> **WHAT YOU SHOULD DO**
Print every line of the material exactly.

**** ENTRIES SUPPLIED

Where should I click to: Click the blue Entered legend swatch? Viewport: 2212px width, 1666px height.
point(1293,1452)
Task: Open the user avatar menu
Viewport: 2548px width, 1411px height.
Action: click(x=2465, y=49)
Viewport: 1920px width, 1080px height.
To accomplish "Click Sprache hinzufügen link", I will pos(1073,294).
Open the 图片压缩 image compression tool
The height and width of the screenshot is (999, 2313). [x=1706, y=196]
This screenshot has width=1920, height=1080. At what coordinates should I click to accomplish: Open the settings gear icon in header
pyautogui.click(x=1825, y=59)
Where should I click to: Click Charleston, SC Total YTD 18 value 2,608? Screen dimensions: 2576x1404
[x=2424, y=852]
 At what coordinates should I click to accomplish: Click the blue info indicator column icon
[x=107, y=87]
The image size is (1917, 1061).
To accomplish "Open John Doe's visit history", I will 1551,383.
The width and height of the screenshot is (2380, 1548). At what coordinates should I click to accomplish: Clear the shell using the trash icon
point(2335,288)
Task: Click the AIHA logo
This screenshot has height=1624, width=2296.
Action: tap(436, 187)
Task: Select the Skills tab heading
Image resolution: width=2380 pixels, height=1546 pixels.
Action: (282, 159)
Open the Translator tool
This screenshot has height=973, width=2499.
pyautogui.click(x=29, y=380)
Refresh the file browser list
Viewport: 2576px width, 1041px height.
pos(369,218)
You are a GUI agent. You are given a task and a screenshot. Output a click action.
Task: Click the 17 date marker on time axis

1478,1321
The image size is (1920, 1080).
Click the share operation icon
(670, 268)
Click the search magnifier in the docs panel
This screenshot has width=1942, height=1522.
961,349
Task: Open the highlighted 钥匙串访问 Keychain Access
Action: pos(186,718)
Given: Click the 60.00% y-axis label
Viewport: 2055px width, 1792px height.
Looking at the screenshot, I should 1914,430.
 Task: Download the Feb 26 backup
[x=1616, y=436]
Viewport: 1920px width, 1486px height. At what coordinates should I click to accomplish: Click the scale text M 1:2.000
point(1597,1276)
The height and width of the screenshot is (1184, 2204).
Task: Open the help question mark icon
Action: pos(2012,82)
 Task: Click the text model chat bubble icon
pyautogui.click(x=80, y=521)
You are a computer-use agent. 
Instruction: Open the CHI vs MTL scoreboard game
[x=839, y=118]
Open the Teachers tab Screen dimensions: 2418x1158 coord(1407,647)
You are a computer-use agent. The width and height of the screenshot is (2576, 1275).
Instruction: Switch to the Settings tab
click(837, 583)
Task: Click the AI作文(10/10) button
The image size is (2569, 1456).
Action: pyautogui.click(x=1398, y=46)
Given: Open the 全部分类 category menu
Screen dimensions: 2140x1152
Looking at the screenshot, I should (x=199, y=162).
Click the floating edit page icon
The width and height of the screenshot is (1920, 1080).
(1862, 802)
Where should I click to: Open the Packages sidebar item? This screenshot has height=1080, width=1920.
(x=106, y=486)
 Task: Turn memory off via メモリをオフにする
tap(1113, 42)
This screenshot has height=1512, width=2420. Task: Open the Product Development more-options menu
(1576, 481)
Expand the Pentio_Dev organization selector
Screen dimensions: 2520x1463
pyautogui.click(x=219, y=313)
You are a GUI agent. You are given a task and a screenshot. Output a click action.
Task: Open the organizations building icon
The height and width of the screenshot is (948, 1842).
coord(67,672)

********

> **ANSWER SPACE**
Where should I click to: Click the blue Entered legend swatch? Viewport: 2212px width, 1666px height.
point(1293,1452)
Task: Open the user avatar menu
Viewport: 2548px width, 1411px height.
Action: click(x=2465, y=49)
Viewport: 1920px width, 1080px height.
To accomplish "Click Sprache hinzufügen link", I will pos(1073,294).
Open the 图片压缩 image compression tool
The height and width of the screenshot is (999, 2313). [x=1706, y=196]
This screenshot has width=1920, height=1080. At what coordinates should I click to accomplish: Open the settings gear icon in header
pyautogui.click(x=1825, y=59)
Where should I click to: Click Charleston, SC Total YTD 18 value 2,608? Screen dimensions: 2576x1404
[x=2424, y=852]
 At what coordinates should I click to accomplish: Click the blue info indicator column icon
[x=107, y=87]
The image size is (1917, 1061).
To accomplish "Open John Doe's visit history", I will 1551,383.
The width and height of the screenshot is (2380, 1548). At what coordinates should I click to accomplish: Clear the shell using the trash icon
point(2335,288)
Task: Click the AIHA logo
This screenshot has height=1624, width=2296.
Action: tap(436, 187)
Task: Select the Skills tab heading
Image resolution: width=2380 pixels, height=1546 pixels.
Action: (282, 159)
Open the Translator tool
This screenshot has height=973, width=2499.
pyautogui.click(x=29, y=380)
Refresh the file browser list
Viewport: 2576px width, 1041px height.
pos(369,218)
You are a GUI agent. You are given a task and a screenshot. Output a click action.
Task: Click the 17 date marker on time axis

1478,1321
The image size is (1920, 1080).
Click the share operation icon
(670, 268)
Click the search magnifier in the docs panel
This screenshot has width=1942, height=1522.
961,349
Task: Open the highlighted 钥匙串访问 Keychain Access
Action: pos(186,718)
Given: Click the 60.00% y-axis label
Viewport: 2055px width, 1792px height.
Looking at the screenshot, I should 1914,430.
 Task: Download the Feb 26 backup
[x=1616, y=436]
Viewport: 1920px width, 1486px height. At what coordinates should I click to accomplish: Click the scale text M 1:2.000
point(1597,1276)
The height and width of the screenshot is (1184, 2204).
Task: Open the help question mark icon
Action: pos(2012,82)
 Task: Click the text model chat bubble icon
pyautogui.click(x=80, y=521)
You are a computer-use agent. 
Instruction: Open the CHI vs MTL scoreboard game
[x=839, y=118]
Open the Teachers tab Screen dimensions: 2418x1158 coord(1407,647)
You are a computer-use agent. The width and height of the screenshot is (2576, 1275).
Instruction: Switch to the Settings tab
click(837, 583)
Task: Click the AI作文(10/10) button
The image size is (2569, 1456).
Action: pyautogui.click(x=1398, y=46)
Given: Open the 全部分类 category menu
Screen dimensions: 2140x1152
Looking at the screenshot, I should (x=199, y=162).
Click the floating edit page icon
The width and height of the screenshot is (1920, 1080).
(1862, 802)
Where should I click to: Open the Packages sidebar item? This screenshot has height=1080, width=1920.
(x=106, y=486)
 Task: Turn memory off via メモリをオフにする
tap(1113, 42)
This screenshot has height=1512, width=2420. Task: Open the Product Development more-options menu
(1576, 481)
Expand the Pentio_Dev organization selector
Screen dimensions: 2520x1463
pyautogui.click(x=219, y=313)
You are a GUI agent. You are given a task and a screenshot. Output a click action.
Task: Open the organizations building icon
The height and width of the screenshot is (948, 1842).
coord(67,672)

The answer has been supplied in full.